The weather has been hot, but there’s a cooling trend forecast for the coming week. The nights have been really warm, but it seems like you’ll want to remember to bring something warm to wear at night as the weather cools.

There's plenty of art installed on the playa already, and more is arriving by the hour.

The lines to get into the city are getting longer, even though it’s only those people with early arrival passes being admitted now. Yesterday afternoon, it was an hour or more wait to get through the gates. The greeter’s station was busy, with plenty of hugs and rolling in the dust and bells gonging to announce the arrival of first-timers.

The official opening is tonight at midnight, and there will be a huge group of people down at the gates to usher in the newcomers. Then, finally and officially, Burning Man 2011 will be underway.

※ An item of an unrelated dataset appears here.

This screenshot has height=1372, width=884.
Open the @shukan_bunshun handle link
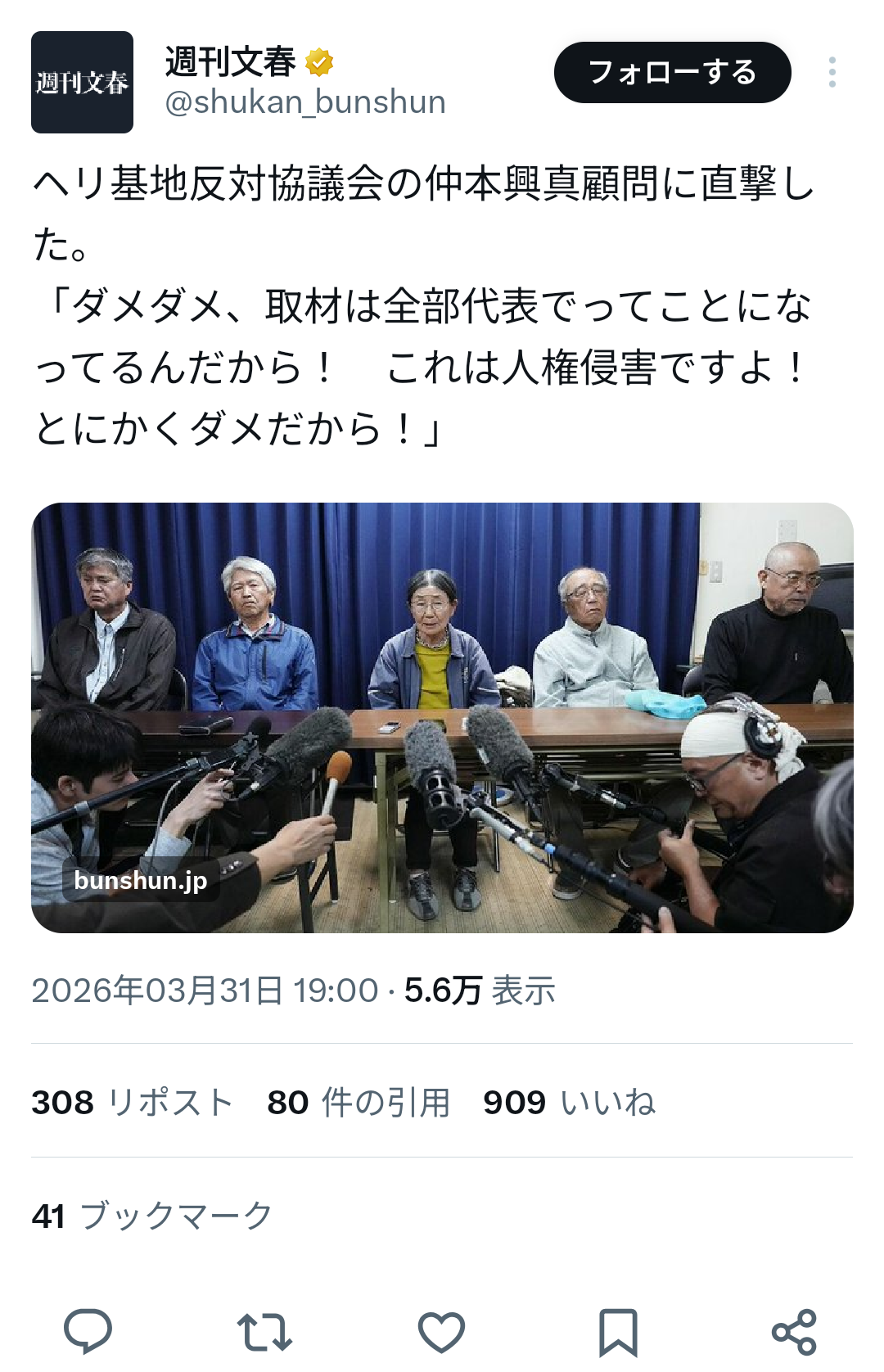[x=305, y=102]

The Man burns in six days.

The Temple of Transition is nearly complete, after three amazing weeks of work by the crew and the people of DPW, especially the Heavy Equipment folks. Kiwi, the mastermind of the Temple team, is ready for people to arrive. The team had to break camp yesterday, which was another long day of work. "People ask me, 'How can you build something so beautiful and then burn it,'" Kiwi said yesterday. "Just watch me," he said. "We built it to burn it."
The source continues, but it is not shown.